Male-Specific Conditioned Pain Hypersensitivity in Mice and Humans

• Published in: Current biology Vol. 29; no. 2; pp. 192 - 201.e4
• Main Authors: Martin, Loren J., Acland, Erinn L., Cho, Chulmin, Gandhi, Wiebke, Chen, Di, Corley, Elizabeth, Kadoura, Basil, Levy, Tess, Mirali, Sara, Tohyama, Sarasa, Khan, Sana, MacIntyre, Leigh C., Carlson, Erika N., Schweinhardt, Petra, Mogil, Jeffrey S.
• Format: Journal Article
• Language: English
• Published: England Elsevier Ltd 21.01.2019
• Subjects: Animals; Female; Hypothalamo-Hypophyseal System - physiology; Lipopeptides - pharmacology; Male; Memory; Mice; pain; Pain - etiology; Pain Perception - physiology; Pituitary-Adrenal System - physiology; Protein Kinase C - antagonists & inhibitors; sex difference; Sex Factors; Stress, Physiological; translation; translation; pain; memory; sex difference
• ISSN: 0960-9822; 1879-0445; 1879-0445
• DOI: 10.1016/j.cub.2018.11.030

Pain memories are hypothesized to be critically involved in the transition of pain from an acute to a chronic state. To help elucidate the underlying neurobiological mechanisms of pain memory, we developed novel paradigms to study context-dependent pain hypersensitivity in mouse and human subjects, respectively. We find that both mice and people become hypersensitive to acute, thermal nociception when tested in an environment previously associated with an aversive tonic pain experience. This sensitization persisted for at least 24 hr and was only present in males of both species. In mice, context-dependent pain hypersensitivity was abolished by castrating male mice, pharmacological blockade of the hypothalamic-pituitary-adrenal axis, or intracerebral or intrathecal injections of zeta inhibitory peptide (ZIP) known to block atypical protein kinase C (including the protein kinase Mζ isoform). In humans, men, but not women, self-reported higher levels of stress when tested in a room previously associated with tonic pain.
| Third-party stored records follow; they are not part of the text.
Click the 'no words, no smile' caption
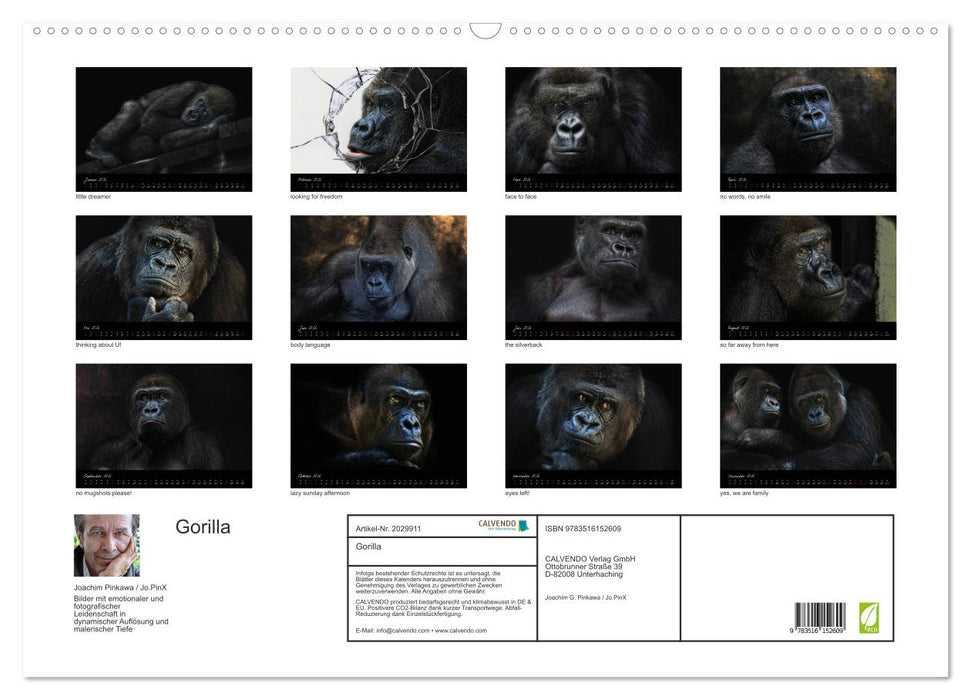The height and width of the screenshot is (700, 971). click(746, 196)
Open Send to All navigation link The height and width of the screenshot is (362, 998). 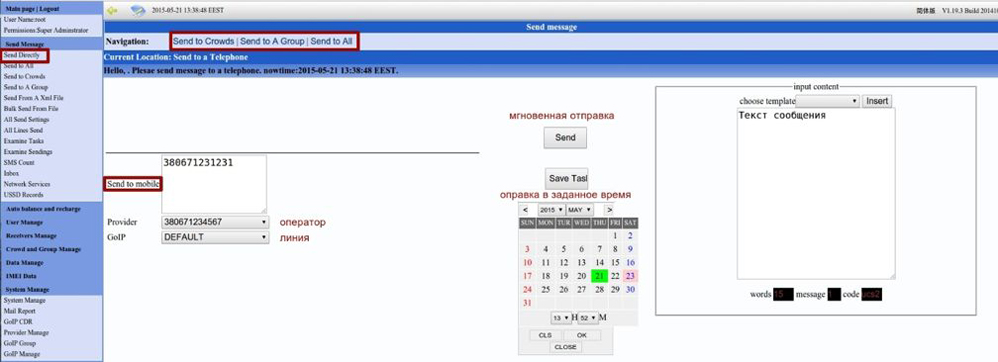[x=331, y=41]
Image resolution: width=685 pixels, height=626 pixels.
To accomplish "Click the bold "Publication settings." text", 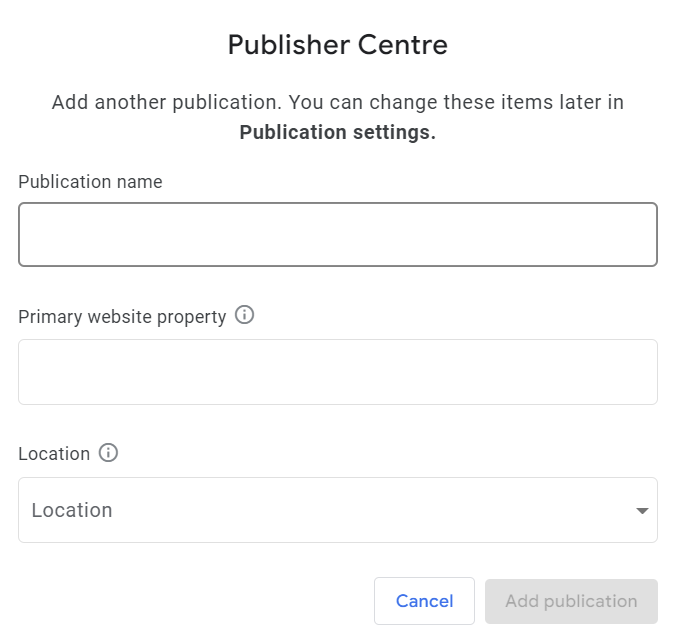I will pyautogui.click(x=337, y=133).
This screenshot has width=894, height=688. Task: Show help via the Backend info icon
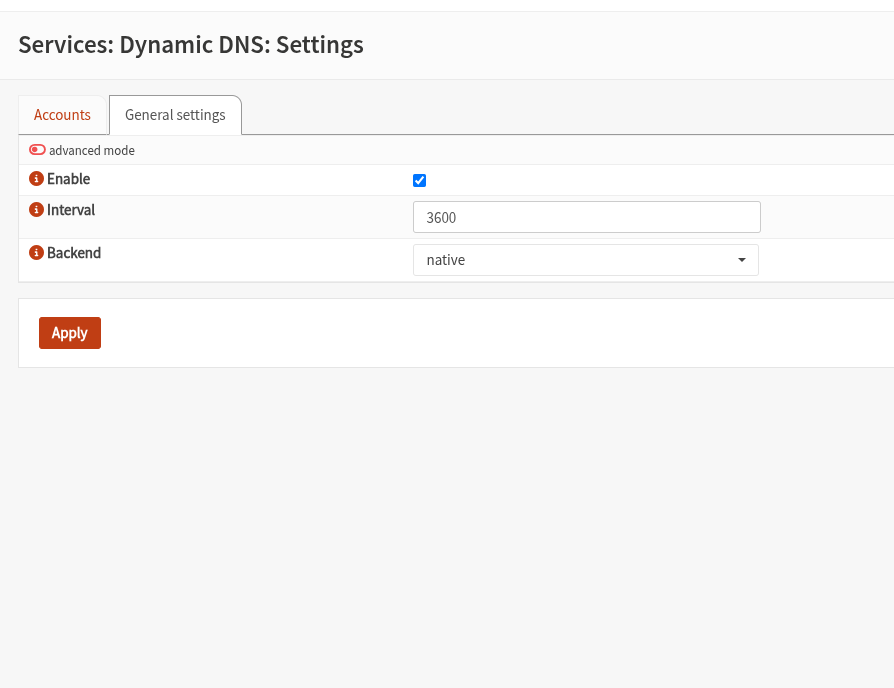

These models provide a new, completely translatable means for studying the relationship between memory, pain, and stress. •Re-exposure to a context associated with pain results in pain hypersensitivity•Conditioned pain sensitivity is only present in males via testosterone•The phenomenon can be demonstrated in both mice and humans•The phenomenon is dependent on stress and blocked by zeta inhibitory peptide (ZIP) Martin et al. develop a new model of pain memory—in both mice and humans—in which re-exposure to a context previously associated with tonic pain results in hypersensitivity to acute pain. Surprisingly, this phenomenon only occurs in males of both species and appears to be linked with testosterone, stress levels, and the atypical protein kinase C.